→ DATA FOR THE TASK:
########################################

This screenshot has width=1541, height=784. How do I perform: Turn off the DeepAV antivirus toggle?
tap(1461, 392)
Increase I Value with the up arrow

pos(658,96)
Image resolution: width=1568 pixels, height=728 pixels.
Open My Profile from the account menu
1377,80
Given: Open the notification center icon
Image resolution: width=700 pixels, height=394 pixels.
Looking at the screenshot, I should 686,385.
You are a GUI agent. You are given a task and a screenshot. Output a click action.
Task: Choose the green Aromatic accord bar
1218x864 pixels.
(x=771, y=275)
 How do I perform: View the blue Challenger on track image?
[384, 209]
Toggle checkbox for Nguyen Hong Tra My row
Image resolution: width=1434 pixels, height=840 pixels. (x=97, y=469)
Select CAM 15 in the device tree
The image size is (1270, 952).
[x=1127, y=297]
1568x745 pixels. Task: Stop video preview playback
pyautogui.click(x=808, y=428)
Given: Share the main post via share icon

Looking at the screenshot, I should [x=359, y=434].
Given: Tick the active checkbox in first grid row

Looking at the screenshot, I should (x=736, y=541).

########################################

→ WORK REQUEST:
All of the records above are to be repeated exactly.

→ COMPLETED TASK:
This screenshot has width=1541, height=784. How do I perform: Turn off the DeepAV antivirus toggle?
tap(1461, 392)
Increase I Value with the up arrow

pos(658,96)
Image resolution: width=1568 pixels, height=728 pixels.
Open My Profile from the account menu
1377,80
Given: Open the notification center icon
Image resolution: width=700 pixels, height=394 pixels.
Looking at the screenshot, I should 686,385.
You are a GUI agent. You are given a task and a screenshot. Output a click action.
Task: Choose the green Aromatic accord bar
1218x864 pixels.
(x=771, y=275)
 How do I perform: View the blue Challenger on track image?
[384, 209]
Toggle checkbox for Nguyen Hong Tra My row
Image resolution: width=1434 pixels, height=840 pixels. (x=97, y=469)
Select CAM 15 in the device tree
The image size is (1270, 952).
[x=1127, y=297]
1568x745 pixels. Task: Stop video preview playback
pyautogui.click(x=808, y=428)
Given: Share the main post via share icon

Looking at the screenshot, I should [x=359, y=434].
Given: Tick the active checkbox in first grid row

Looking at the screenshot, I should (x=736, y=541).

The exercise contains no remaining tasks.